Потихоньку вперед двинулись бронемашины, прикрывая карателей, столпившихся под их железными задами. Машины грянули поравнявшись с казармой, расстреливая ее в упор. Еще в дыму и грохоте этого залпа каратели бросились на штурм и, дико крича, запрыгивали в черные обугленные окна, откуда стала доноситься беспорядочная стрельба. Как рассказывали, стреляли они по недвижным трупам, в угаре и в страшном своем же крике не разбирая мертвых и живых. Чеченцы погибли все до одного. Если оставались раненные, то их добили, того не зная. Штурмовали, выходит, один их отчаянный вольный дух.
В игризском деле были убитые, раненные, но осужденным оказался единственный солдат. В особой роте, в карателях, служил чеченец, некто Балаев, старший сержант. Образцовый служака, он отказался стрелять по своим и даже пытался переметнуться на их сторону, но, беглый, посечен был по ногам автоматной очередью. Рассказывали, что он так и остался без ног, а безногий, был приговорен с тогдашней строгостью к расстрелу.
А в Карабасе служивые заупрямились зимой из-за студеных ночевок в казарме, когда по безразличию начальства ротной котельной недопоставили угля. Топливо израсходовалось к февралю, и больше его не выдавали. Отговаривались, что до весны уж рукой подать и что рота положенный ей запас сжарила. Но солдаты отказались заступать на вышки — потребывали угля и зимней пайки, потому что как раз прошел слух, будто в Долинском лагере начальство хорошее и служивым дают на день сверх положенного по кульку черных сухарей и ломоть сала. И вот затарахтели по зимней-то дороге полковые грузовики, по хрустящему ледку, по тонкой корочке…

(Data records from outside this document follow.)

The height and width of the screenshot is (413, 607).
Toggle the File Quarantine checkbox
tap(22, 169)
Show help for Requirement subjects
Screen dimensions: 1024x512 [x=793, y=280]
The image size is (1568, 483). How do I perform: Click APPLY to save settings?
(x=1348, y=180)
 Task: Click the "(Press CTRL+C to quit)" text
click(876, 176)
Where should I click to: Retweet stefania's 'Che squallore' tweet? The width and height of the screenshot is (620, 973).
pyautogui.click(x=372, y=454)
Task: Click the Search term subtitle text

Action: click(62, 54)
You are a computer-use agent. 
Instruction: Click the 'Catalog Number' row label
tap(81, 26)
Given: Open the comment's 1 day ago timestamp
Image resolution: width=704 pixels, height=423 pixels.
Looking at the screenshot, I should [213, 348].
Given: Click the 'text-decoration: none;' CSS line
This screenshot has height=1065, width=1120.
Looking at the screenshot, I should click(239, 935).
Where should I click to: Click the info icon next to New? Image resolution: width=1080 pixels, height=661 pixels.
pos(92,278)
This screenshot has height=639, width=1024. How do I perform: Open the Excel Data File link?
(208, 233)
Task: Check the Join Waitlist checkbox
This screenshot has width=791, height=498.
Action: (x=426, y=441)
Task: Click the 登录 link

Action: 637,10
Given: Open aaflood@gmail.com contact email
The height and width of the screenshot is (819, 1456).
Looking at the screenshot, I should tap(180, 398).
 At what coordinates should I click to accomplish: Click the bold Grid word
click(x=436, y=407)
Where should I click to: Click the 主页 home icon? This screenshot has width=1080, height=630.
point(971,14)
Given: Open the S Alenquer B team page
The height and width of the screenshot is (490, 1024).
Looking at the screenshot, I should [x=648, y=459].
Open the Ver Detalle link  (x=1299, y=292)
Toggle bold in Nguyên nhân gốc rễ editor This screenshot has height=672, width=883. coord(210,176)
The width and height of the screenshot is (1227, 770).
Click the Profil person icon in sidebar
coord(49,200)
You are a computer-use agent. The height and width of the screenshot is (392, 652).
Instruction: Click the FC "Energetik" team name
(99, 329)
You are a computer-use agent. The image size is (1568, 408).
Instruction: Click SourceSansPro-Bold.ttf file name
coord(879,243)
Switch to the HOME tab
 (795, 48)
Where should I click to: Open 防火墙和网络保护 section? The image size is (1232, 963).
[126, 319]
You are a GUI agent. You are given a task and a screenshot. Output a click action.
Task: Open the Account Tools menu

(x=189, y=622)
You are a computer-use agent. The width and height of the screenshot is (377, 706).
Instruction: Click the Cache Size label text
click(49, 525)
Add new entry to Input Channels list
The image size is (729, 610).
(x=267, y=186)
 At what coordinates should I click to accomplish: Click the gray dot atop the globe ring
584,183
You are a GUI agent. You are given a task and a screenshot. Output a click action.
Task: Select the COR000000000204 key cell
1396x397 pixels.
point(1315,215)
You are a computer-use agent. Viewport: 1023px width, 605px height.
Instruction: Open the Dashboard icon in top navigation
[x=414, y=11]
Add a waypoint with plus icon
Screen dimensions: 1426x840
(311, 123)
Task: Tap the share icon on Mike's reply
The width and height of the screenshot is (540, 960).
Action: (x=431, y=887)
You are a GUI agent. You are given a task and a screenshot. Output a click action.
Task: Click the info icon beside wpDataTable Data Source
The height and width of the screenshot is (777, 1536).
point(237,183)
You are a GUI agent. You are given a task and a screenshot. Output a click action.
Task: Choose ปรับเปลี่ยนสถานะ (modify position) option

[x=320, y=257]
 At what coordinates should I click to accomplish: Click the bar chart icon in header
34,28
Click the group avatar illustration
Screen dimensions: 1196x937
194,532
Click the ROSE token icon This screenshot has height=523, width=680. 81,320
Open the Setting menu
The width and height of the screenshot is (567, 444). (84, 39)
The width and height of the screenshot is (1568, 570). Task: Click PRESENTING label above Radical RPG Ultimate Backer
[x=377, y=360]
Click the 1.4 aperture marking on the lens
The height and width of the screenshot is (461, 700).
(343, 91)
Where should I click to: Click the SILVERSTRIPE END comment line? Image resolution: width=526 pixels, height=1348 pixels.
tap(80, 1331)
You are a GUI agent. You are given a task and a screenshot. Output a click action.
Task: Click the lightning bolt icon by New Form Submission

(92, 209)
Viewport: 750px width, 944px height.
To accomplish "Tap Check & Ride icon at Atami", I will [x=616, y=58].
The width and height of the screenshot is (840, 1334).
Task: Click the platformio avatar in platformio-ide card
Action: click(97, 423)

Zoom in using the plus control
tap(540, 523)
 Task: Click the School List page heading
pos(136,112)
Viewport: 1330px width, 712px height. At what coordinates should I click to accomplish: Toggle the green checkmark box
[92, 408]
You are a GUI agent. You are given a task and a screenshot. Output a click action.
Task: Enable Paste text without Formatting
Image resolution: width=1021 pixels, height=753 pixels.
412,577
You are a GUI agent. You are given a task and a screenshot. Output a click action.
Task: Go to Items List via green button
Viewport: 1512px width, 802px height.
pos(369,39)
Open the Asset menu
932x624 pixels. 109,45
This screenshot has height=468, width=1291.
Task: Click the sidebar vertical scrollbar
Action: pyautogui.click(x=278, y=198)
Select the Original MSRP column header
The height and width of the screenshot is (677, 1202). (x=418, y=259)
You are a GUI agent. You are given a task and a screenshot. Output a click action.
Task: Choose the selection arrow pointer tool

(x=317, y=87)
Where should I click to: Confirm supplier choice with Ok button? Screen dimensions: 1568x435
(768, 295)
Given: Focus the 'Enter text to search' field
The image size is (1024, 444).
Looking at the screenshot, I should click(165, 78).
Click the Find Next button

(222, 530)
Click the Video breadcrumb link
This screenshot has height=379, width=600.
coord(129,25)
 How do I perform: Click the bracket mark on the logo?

Казарму окружили автоматчики. Но солдатня, выглядывая из оконцев, посмеивалась над ними: не верили, что этот парад выстроился всерьез. Покуда они посмеивались, каратели выстраивались еще двумя рядами, будто берегами, начиная от крыльца. В казарму никто не заходил, решение было принято уже в полку — один ряд карателей, безоружных, но со щитами и дубьем, наконец проследовал в темное тесное здание.